If you’re in the mood for hard-boiled eggs, it’s crucial to refrigerate them within two hours of cooking and consume them within a week. Hard-boiled eggs are more prone to spoilage because their protective bloom has been removed.
Sometimes, chickens can surprise you with a hidden stash of eggs, or you might lose track of how long your eggs have been in the fridge. To check for freshness, you can perform a float test. An older egg will float in water, while a fresh one will sink. It doesn’t determine if an egg is good or bad, only how fresh it is.
As a precaution, always crack eggs individually in a separate bowl from your other ingredients. Eggs that emit a foul odor or have an unusual appearance should be discarded.
How to preserve eggs long-term without electricity
Preserving eggs without electricity can be practical in various situations, especially if you’re looking for sustainable methods. Here are a few methods that do not require electricity:
Water Glassing (Sodium Silicate Method):
Process: Submerge clean, unwashed eggs in a solution of water glass. Ensure the eggs are completely covered. Store the container in a cool, dark place. The water glass forms a protective coating that helps prevent air and bacteria from entering the egg.
Considerations: Check the water glass solution regularly and add more if it becomes diluted. Proper storage conditions are crucial for the success of this method.
Lime Water Preservation:
Process: Create a solution by mixing one part food-grade hydrated lime with ten parts water. Immerse the eggs in the lime water solution, ensuring they are fully covered. Store the container in a cool, dark place.
Considerations: Rotate the eggs periodically to ensure each egg is adequately coated. This method requires careful preparation to avoid using excessive lime.
Coating with Mineral Oil:
Process: Gently coat clean, unwashed eggs with a thin layer of mineral oil. Place the eggs in cartons and store them in a cool, dark location.
Considerations: The mineral oil creates a barrier that helps seal the eggshell, reducing moisture loss and preventing bacterial contamination. Make sure to use food-grade mineral oil.
Process: Bury clean, unwashed eggs in a container filled with salt, ensuring each egg is completely covered. Store the container in a cool, dry place.
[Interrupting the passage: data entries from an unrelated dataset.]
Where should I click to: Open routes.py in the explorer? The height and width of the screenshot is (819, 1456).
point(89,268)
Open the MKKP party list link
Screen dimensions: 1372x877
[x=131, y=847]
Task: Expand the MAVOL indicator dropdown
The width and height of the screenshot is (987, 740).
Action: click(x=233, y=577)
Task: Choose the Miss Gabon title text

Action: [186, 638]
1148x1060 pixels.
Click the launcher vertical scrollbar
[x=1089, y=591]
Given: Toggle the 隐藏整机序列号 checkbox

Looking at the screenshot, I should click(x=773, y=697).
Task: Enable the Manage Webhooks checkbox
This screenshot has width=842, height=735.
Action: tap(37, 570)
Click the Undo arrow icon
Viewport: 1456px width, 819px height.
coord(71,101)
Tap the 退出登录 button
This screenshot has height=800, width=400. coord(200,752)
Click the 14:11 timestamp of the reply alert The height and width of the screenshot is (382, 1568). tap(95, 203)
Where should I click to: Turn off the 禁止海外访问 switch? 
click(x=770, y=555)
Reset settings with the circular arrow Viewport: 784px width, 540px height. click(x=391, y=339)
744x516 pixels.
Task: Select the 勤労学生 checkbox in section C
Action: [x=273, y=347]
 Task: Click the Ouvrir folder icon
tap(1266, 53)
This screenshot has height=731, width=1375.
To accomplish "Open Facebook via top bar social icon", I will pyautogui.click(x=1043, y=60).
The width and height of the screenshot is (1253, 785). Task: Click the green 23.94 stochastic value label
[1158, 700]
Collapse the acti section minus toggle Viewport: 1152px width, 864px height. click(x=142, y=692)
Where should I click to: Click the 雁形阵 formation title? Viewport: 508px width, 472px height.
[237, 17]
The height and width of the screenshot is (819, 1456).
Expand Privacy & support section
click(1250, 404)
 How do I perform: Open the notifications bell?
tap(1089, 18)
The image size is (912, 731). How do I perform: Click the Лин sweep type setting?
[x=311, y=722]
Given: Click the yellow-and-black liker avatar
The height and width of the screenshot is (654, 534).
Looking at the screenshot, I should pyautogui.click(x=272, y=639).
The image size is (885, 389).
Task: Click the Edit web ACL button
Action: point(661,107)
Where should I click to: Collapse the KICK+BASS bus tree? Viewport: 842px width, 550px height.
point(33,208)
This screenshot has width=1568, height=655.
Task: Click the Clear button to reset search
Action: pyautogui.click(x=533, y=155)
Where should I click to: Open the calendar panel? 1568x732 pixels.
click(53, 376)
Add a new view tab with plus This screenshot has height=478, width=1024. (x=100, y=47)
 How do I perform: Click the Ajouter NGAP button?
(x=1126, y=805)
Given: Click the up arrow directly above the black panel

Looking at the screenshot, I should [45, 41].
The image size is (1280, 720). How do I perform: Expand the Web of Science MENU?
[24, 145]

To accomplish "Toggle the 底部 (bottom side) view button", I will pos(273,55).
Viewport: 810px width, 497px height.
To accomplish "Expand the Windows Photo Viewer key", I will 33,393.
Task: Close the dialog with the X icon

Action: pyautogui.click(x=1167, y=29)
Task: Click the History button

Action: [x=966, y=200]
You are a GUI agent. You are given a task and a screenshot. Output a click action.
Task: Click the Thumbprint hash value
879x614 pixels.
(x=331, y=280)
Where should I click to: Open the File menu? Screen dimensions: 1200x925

Considerations: The salt creates an environment inhospitable to bacteria. When retrieving eggs, brush off excess salt and use as needed.
Process: Prepare a pickling solution using vinegar, salt, and spices. Boil the solution, let it cool, and then immerse peeled, hard-boiled eggs in the pickling liquid. Store the pickled eggs in a cool place.
Considerations: Pickled eggs have a distinctive flavor. Ensure the pickling solution is well-prepared and has enough acidity to prevent bacterial growth.
Remember that these methods may alter the taste and texture of eggs, and the storage conditions play a crucial role in their success. Always use clean, unwashed eggs, and regularly inspect stored eggs for any signs of spoilage. Additionally, labeling and proper rotation can help manage the freshness of preserved eggs.